--- 原文摘录 ---
【丁香】别样的爱 (散文) ——乡村记忆“喊魂”
有一种呼唤是在夜深人静的时候,那种声音非常清晰的飘荡在村庄的上空,让人敬畏、迷信、神圣的样子,本来家里的弟妹还在打闹突然间听到一个个钻到奶奶或是妈妈的怀抱,乖乖听话去洗澡然后钻进了被窝,甚至连头都要蒙进被子里面,仿佛是“狼来了”一样的效应,那就是喊魂。稍长大了一点我慢慢地懂了,其实这是上世纪六七十年代的乡村里演绎的别样的爱。
那时的乡村普遍简单、生态、绿色,好像科学离得较远,一切都在百废待兴。人们的思想单纯且宁静,经常在村子里可以看到或男或女的小孩子上衣背部缝着一块红布,嬉戏玩耍在玩伴中间,一看就是刚被喊过魂儿的。现在大凡40岁以上的人都曾有过被喊魂的经历,那场面、那仪式、那情景至今记忆犹新。
那个年代,喊魂在农村广大地区尤为流行。因为当时医疗技术比较落后,人们的生活水平也比较贫穷。当孩子出现异常状况的时候,尤其是精神不振、食欲不振、哭闹不睡等症状,老人就会说是孩子的魂儿丢了,得把魂儿喊回来。俗话说有需求必然就有市场,于是擅长喊魂儿的巫婆就顺应而生,一时间这活儿在农村很吃香。神奇的是,常常有小孩在经过叫魂之后的第二天就活蹦乱跳,所以人们就更加相信魂儿的魔力。那时候四邻八舍总有一些专门擅长给孩子喊魂的人,后来由于经常性地涉及喊魂这一形式,久而久之,人们就“久病成医”,孩子的爷爷奶奶、父亲母亲或哥哥姐姐等家庭成员也大都自学成才,喊魂这一整套仪式两两呼应、双双配合,行云流水,应用自如。
我的家乡在皖南乡下,自然逃脱不了这个法则,都是吃五谷杂粮长大的,小病小灾也是免不了的,家里不富裕,妈妈也是自学成才的,奶奶跟着做配角,后来大姐也偶尔做过,自然都是为我们的好。那声音,那韵味,满满浸润着妈妈的爱。
记得那时在村里隔三差五就能听到“毛毛——回来!”“回来啦——”“毛毛——回来!”“回来啦——”的“喊魂儿”声。农村那时都没有通电,黑灯瞎火的,从毛毛口中探知所吓着的地方喊来,一是辛苦,不知跌了几多跤;二是提心掉胆的,因为喊魂的主角都是女人,这要多大的勇气啊。有时晚上走夜路串个门,听到不远有处个喊魂的过来了,就早早的掉头返回或改道,千万不能和喊魂的人正面相遇,这是忌讳。我本人在小时候由于体质瘦小柔弱,经常犯病,也曾不止一次被喊过“魂儿”。那仪式时至今日还记得。

[查找页面显示项所用的清单]

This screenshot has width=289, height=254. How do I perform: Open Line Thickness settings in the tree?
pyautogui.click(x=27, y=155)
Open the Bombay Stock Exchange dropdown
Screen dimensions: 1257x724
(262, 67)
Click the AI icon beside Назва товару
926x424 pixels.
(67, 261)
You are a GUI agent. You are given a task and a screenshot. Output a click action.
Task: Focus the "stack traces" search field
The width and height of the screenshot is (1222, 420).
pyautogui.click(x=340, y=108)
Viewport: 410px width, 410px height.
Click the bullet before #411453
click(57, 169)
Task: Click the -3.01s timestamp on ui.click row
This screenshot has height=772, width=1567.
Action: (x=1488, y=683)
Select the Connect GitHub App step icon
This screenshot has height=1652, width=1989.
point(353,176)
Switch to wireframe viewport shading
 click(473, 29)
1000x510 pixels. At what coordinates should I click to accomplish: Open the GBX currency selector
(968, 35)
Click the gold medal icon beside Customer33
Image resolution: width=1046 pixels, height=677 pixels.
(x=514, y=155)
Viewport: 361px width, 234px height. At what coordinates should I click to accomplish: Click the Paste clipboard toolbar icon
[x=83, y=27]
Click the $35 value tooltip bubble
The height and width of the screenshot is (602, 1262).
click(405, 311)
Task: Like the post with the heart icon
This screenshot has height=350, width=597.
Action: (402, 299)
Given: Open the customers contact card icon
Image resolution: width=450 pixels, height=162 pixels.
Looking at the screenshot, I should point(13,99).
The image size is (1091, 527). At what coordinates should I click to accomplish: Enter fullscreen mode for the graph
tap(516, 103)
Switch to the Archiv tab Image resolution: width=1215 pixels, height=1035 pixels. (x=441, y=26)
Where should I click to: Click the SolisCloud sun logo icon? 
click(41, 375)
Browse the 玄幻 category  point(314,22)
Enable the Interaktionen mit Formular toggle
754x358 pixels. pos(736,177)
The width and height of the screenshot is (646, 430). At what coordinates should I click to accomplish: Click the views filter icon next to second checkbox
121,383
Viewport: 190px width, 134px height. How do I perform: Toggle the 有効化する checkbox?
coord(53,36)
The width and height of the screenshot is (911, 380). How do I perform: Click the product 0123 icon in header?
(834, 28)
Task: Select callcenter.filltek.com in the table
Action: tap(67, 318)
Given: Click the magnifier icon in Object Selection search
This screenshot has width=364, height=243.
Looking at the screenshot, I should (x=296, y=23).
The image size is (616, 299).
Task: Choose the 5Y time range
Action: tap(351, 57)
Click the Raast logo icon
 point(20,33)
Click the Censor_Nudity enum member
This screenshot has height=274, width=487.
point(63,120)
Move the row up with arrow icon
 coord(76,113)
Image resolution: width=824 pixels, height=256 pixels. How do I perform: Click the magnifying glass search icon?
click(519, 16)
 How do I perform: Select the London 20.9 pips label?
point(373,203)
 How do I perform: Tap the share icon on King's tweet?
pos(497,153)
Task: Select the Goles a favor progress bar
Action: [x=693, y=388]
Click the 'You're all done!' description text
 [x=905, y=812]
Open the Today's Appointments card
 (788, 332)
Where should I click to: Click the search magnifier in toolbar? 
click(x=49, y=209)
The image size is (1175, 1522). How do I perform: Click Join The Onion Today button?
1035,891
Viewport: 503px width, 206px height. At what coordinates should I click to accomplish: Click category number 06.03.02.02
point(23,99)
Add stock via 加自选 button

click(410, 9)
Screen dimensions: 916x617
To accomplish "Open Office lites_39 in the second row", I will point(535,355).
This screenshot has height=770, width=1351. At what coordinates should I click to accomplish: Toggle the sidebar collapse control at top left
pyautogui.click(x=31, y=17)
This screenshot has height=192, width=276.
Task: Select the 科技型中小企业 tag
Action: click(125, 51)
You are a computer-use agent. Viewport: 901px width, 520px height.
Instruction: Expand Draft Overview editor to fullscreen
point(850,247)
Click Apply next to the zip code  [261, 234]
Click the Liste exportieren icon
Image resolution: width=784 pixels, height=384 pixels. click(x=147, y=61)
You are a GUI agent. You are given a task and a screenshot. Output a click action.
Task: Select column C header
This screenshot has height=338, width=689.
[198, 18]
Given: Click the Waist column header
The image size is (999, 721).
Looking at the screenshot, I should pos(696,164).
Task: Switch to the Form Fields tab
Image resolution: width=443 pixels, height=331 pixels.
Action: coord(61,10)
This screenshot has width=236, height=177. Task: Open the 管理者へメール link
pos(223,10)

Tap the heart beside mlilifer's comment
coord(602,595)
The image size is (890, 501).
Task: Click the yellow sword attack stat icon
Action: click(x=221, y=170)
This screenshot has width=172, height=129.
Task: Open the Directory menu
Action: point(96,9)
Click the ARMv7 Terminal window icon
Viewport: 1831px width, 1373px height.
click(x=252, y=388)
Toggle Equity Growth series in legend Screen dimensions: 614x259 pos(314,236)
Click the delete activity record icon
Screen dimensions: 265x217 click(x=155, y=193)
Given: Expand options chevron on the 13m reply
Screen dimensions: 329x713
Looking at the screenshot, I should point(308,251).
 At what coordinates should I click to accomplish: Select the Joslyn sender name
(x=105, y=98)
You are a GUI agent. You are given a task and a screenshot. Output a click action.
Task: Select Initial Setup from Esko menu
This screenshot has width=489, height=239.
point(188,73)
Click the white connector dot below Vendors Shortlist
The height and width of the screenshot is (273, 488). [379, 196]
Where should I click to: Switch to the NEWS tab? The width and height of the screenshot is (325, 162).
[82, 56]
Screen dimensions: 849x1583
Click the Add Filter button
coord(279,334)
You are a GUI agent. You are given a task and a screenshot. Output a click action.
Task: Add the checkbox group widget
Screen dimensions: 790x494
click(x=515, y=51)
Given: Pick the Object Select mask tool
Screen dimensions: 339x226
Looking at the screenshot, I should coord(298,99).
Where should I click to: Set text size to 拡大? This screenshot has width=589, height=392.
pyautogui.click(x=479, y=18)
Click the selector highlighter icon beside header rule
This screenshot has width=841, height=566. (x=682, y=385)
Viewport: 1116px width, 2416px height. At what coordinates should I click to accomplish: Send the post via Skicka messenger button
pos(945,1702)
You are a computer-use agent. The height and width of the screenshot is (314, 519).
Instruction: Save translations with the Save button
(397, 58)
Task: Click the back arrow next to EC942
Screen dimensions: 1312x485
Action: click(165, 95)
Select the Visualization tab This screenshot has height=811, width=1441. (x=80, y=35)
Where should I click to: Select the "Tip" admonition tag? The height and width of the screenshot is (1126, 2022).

--- 待办任务 ---
**A.** 在这篇写乡村喊魂的散文里,刚被喊过魂儿的小孩子身上有什么标志?
**B.** 请从最后一句之后续写这篇关于乡村喊魂的散文。

--- 依次输出 ---
**A.** 上衣背部缝着一块红布。

**B.**
需要喊魂的人家,事先找来一个过粉箩筛,将筛底朝上,将孩子的衣服覆盖在上面,衣服上背后缝一块四五寸或六七寸不等的红布,再放一碗水和一些红糖等物。喊魂仪式是在晚上星星全了完成,如果小孩是在外面大树上、高墙上摔下来或其他原因受到惊吓,就得来的这个地方开始起喊。“喊魂儿”人多为(母亲)双手端着事先准备好的箩筛,朝着相关方向,边走边叫:“毛毛回来——”应声者(或父亲或哥姐)紧接着:“回来啦——”应上一句,接连不断反复叫应,来到家门口时,“喊魂儿”人一脚站在门槛外,一脚站在门槛内喊:“毛毛进家门来——”“进来啦——”如此这般连喊三声;来到床前孩子睡觉的位置时喊:“毛毛床上来——”“上来啦——”“毛毛引魂上身——”“上来啦——”同样连喊三声。此时,母亲端着箩筛在孩子身上面左三圈右三圈转一通后,接着用手沾水在孩子额头拍拍,给孩子嘴里喂一点红糖,这一仪式就算完成了。喊魂仪式一般都是反复三次,连续三天喊魂才算完结。孩子的病好了万事大吉,因延误病情导致孩子夭折就是“死生有命,命该如此”。
人类社会的进步就是这么艰难曲折吧,不必惊讶也不必惋惜。其实我们最应该惊讶的是当事人的艰难和勇敢。妈妈曾经告诉我,半夜喊魂辛苦都不怕,怕就怕孩子们多是在乡下有坟山的地方吓着或摔跤了,就得找到那坟山的地儿起喊,夜半天黑阴沉路生,那才是最揪心的。
透过岁月的“毛玻璃”,我们依稀可见来时路,艰难的生活并没有缺少爱,父母甚至于付出了更多的爱,让我们感动感恩一辈子的爱。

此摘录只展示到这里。